In 2017, welding fumes have been classified as a Group 1 Cancer-Causing Carcinogen by the International Agency for Research on Cancer (IARC). This means there is “sufficient evidence in humans” that welding fumes cause lung cancer.
This health hazard affects a significant number of workers. In the US, roughly half of a million workers perform welding activities, according to the US Bureau of Labor Statistics. 
The amount and composition of fumes and gases affecting welders depend on the type of welding work performed.
Did you know there are over 30 types of welding?
Factors that influence exposure include the type of rod, filler metals, base metals, coatings, contaminants, as well as the quality of ventilation and respiration protection.
For instance, welding mild steel generates fumes that contain iron, manganese, and silicon. An excess of manganese can negatively influence the central nervous system, resulting in coordination problems, speaking difficulties, and tremors in the arms and legs.
Protection comes first, right? Or does it?
Traditionally, occupational respiratory illnesses have been neglected when compared to more visible physical injuries. One reason is the long latency of the disease. Welders may not show any clear symptoms until they have been exposed to harmful pollutants for years.
And, as with most protective equipment, comfort has become more important than safety. There is still a tendency among workers to either not wear RPE or not wear it correctly; for example, workers prefer loose masks that are more comfortable to wear.
Furthermore, 50% of all respiratory protection used does not offer the wearer the level of protection which it was designed for because it is not a perfect fit.
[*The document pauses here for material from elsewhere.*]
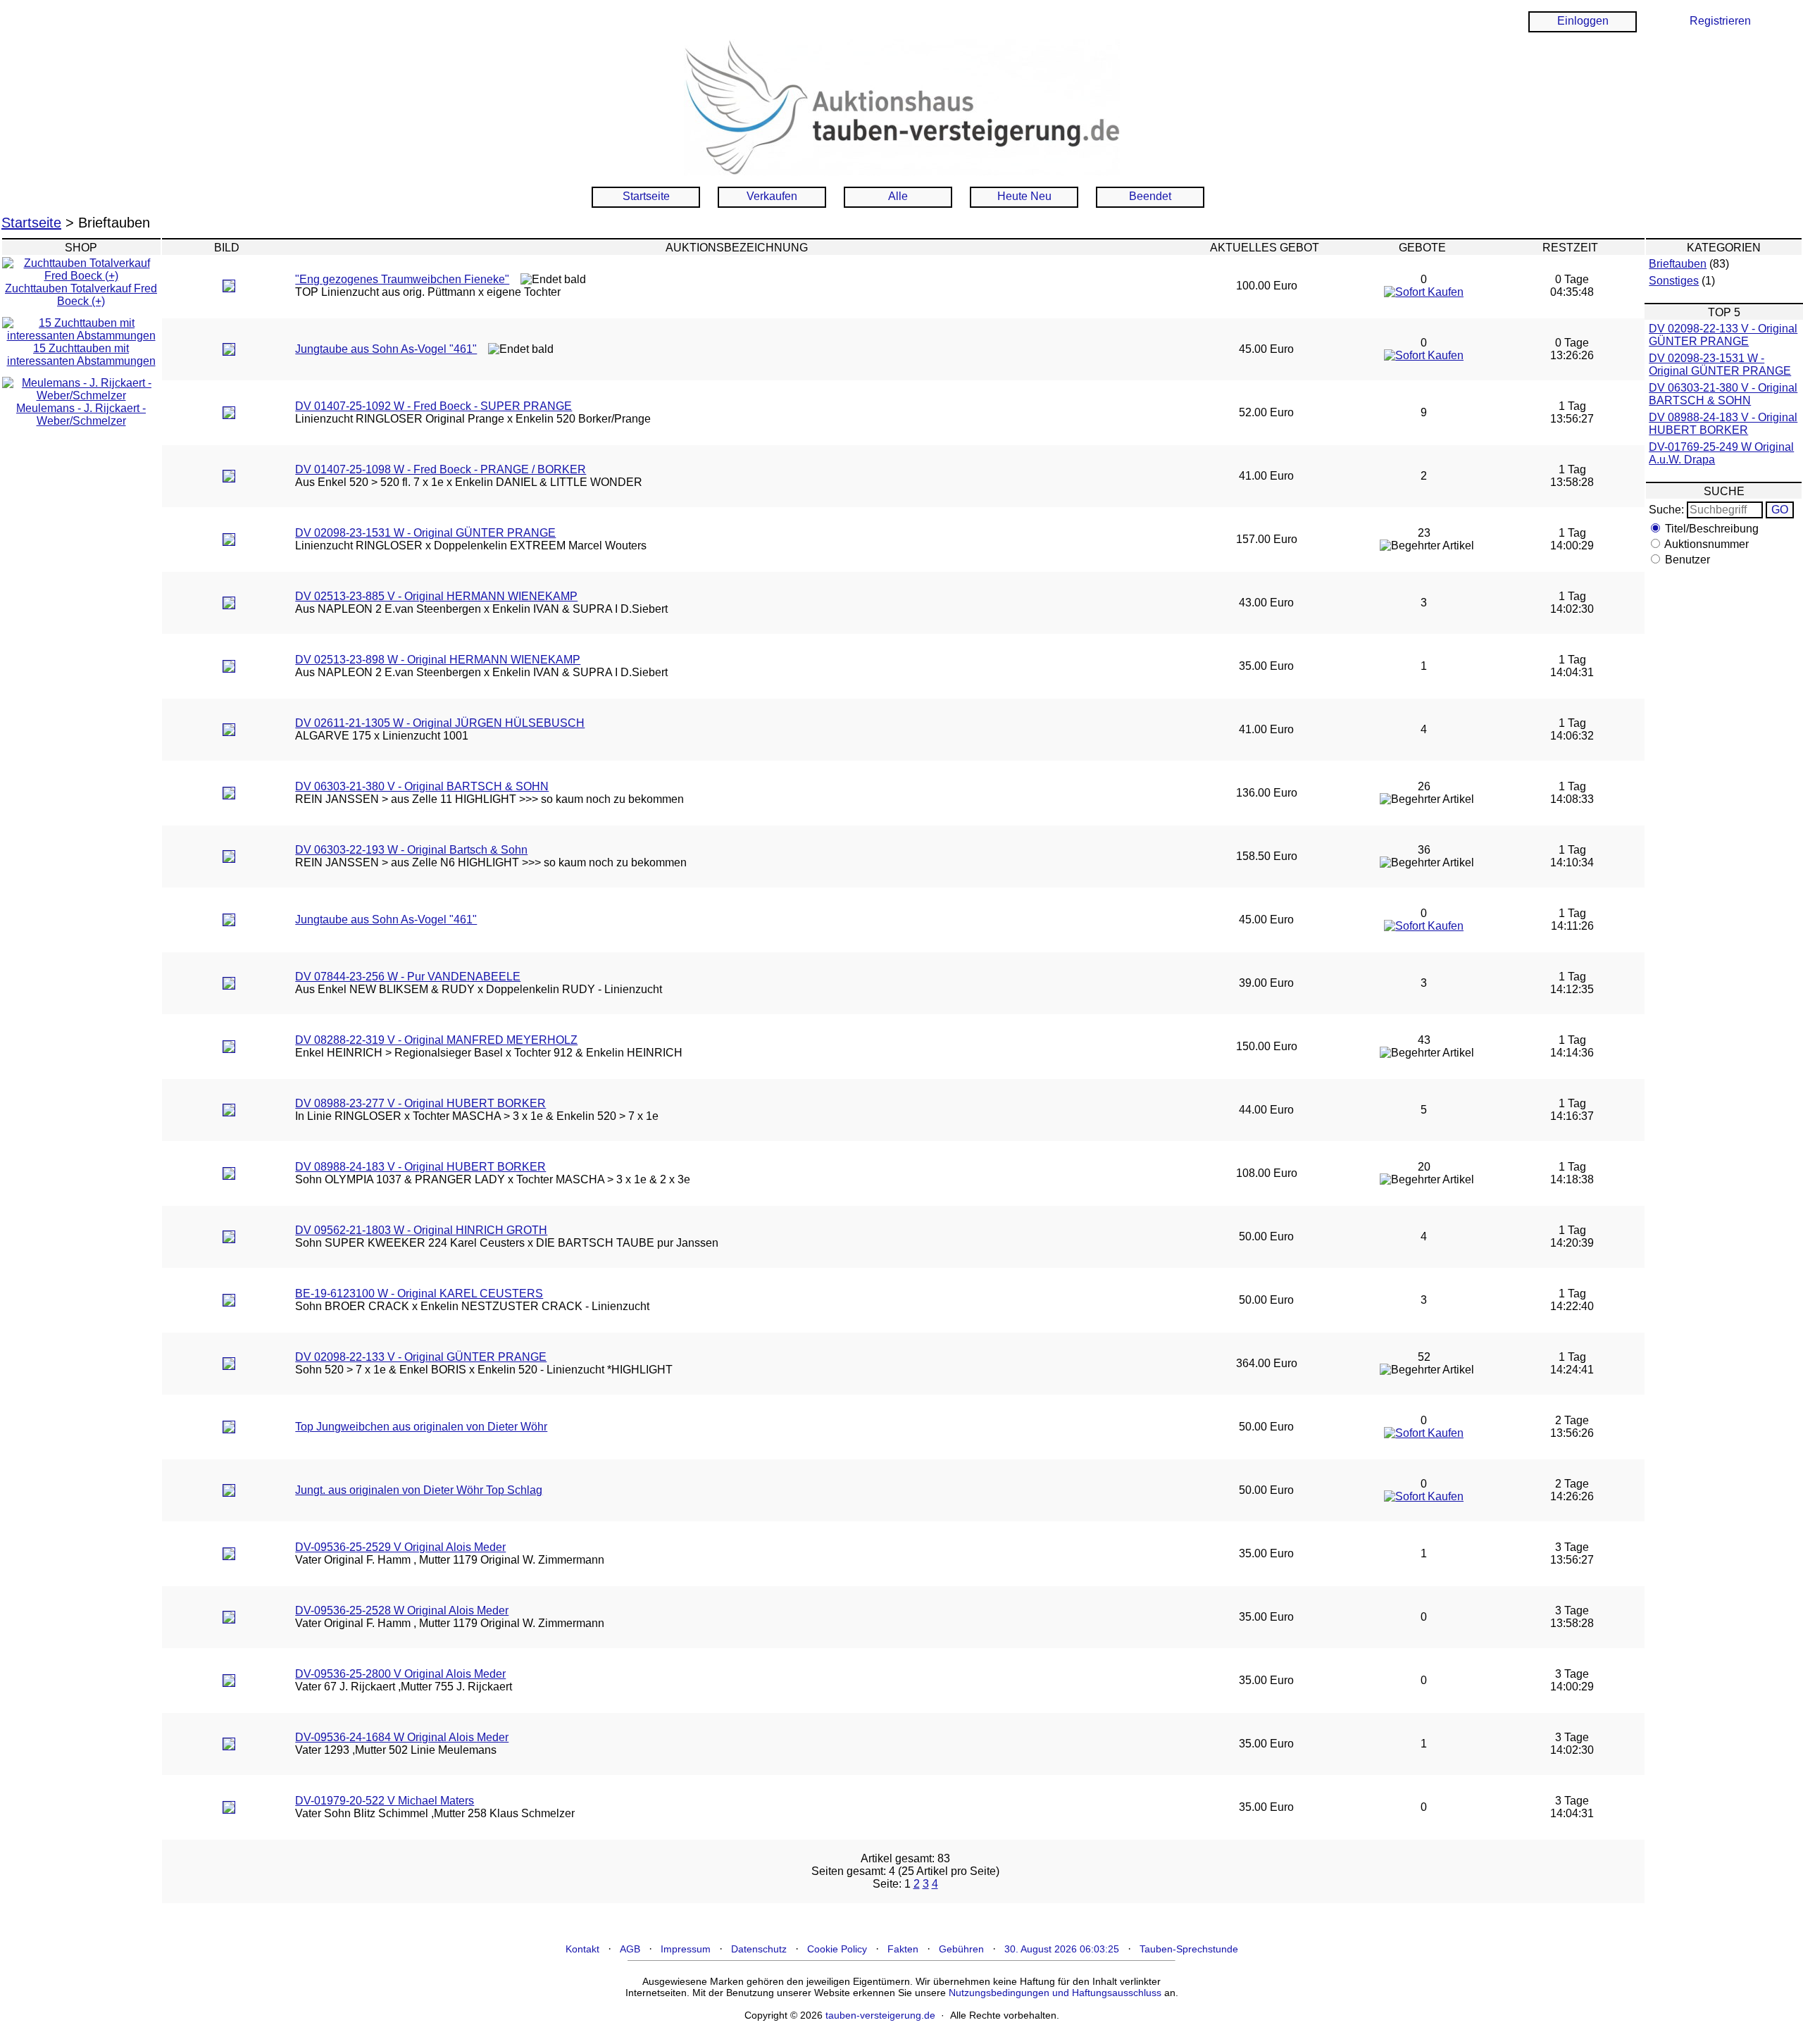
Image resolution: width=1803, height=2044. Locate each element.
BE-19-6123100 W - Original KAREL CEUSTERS (419, 1294)
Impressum (686, 1949)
For example, beards are known to prevent the RPE to seal the user’s face completely.
Want to learn more about respiratory protection for the welding industry? Visit this page for more information.
The effectiveness of any ultimately PPE depends on the worker. Fortunately, new safety innovations are being developed alongside new welding gear to ensure hazard-free environments. For instance, worker helmets are becoming lighter and more comfortable with each version.